Tourist site in Port Louis, Mauritius

Travellers' Lane is a site located in the Jardin des Compagnies, an ancient French colonial garden, in Port Louis, Mauritius.

== History ==

It was created in 2010, during the Bicentenary Celebrations of the Battle of Grand Port; the only naval battle won by Napoleon. Port Louis took part in those celebrations. This part of the garden, adjoining the Majestic movie theatre, was to host a planisphere in honour of Al Idrissi, a famous cartographer of Roger II of Sicily and the only one known in the world.

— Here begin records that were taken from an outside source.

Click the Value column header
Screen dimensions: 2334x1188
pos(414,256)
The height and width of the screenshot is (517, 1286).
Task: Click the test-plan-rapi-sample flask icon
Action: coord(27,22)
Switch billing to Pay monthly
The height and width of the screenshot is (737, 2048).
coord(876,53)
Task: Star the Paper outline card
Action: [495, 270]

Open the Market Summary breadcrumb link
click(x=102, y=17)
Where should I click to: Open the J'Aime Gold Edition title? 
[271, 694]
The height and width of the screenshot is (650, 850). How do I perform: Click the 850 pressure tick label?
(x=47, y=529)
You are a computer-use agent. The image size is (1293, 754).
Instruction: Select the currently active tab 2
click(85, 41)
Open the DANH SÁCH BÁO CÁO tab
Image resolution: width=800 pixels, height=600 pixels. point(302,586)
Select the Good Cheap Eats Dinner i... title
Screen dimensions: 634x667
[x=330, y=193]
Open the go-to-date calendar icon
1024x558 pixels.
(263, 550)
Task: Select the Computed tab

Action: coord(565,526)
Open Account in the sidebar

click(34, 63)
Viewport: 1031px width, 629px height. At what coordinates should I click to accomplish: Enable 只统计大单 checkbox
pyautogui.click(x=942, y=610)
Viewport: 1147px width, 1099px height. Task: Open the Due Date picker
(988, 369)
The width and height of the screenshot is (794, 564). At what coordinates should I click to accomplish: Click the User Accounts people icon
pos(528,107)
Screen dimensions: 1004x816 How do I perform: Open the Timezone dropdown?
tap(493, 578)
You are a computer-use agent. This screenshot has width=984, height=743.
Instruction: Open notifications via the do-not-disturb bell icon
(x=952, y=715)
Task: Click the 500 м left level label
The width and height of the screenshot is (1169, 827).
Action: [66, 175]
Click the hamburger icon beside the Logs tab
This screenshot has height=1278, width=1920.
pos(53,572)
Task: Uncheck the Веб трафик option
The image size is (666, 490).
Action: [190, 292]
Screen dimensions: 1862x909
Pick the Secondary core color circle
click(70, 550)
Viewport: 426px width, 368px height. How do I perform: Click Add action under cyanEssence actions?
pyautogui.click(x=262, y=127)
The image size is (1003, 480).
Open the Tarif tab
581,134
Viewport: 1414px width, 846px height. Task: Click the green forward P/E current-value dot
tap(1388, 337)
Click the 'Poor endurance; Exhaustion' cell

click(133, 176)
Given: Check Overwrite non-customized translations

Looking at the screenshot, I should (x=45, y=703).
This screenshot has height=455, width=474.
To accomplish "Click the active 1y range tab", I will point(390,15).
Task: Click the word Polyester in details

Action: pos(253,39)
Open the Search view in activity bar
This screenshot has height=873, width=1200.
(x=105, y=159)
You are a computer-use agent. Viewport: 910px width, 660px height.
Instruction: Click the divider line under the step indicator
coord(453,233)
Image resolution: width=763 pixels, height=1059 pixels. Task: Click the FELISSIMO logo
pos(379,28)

Poet, travel-writer and semiologist Khal Torabully, a native of the capital, was requested to devise a permanent event in this corner of Jardin des Compagnies.

Weeks later, he aligned quotations of travelers such as Ibn Masudi, Marco Polo, Ibn Khodadbeh, Ahmad bin Majid, Joao de Barros and Camoens. More than 20 testimonies were displayed on plaques, along two alleys and a fountain with an original dolphin sculpture, made by Bungshee, who was also commissioned to make the Al Idrissi planisphere.

A stamp celebrating Al Idrissi's contributions was released by the Mauritian Post Office. Travellers' Lane was unveiled during an official ceremony with Navin Ramgoolam, the former Prime Minister, and Mrs. Ameenah Gurib-Fakim, the present Mauritian President.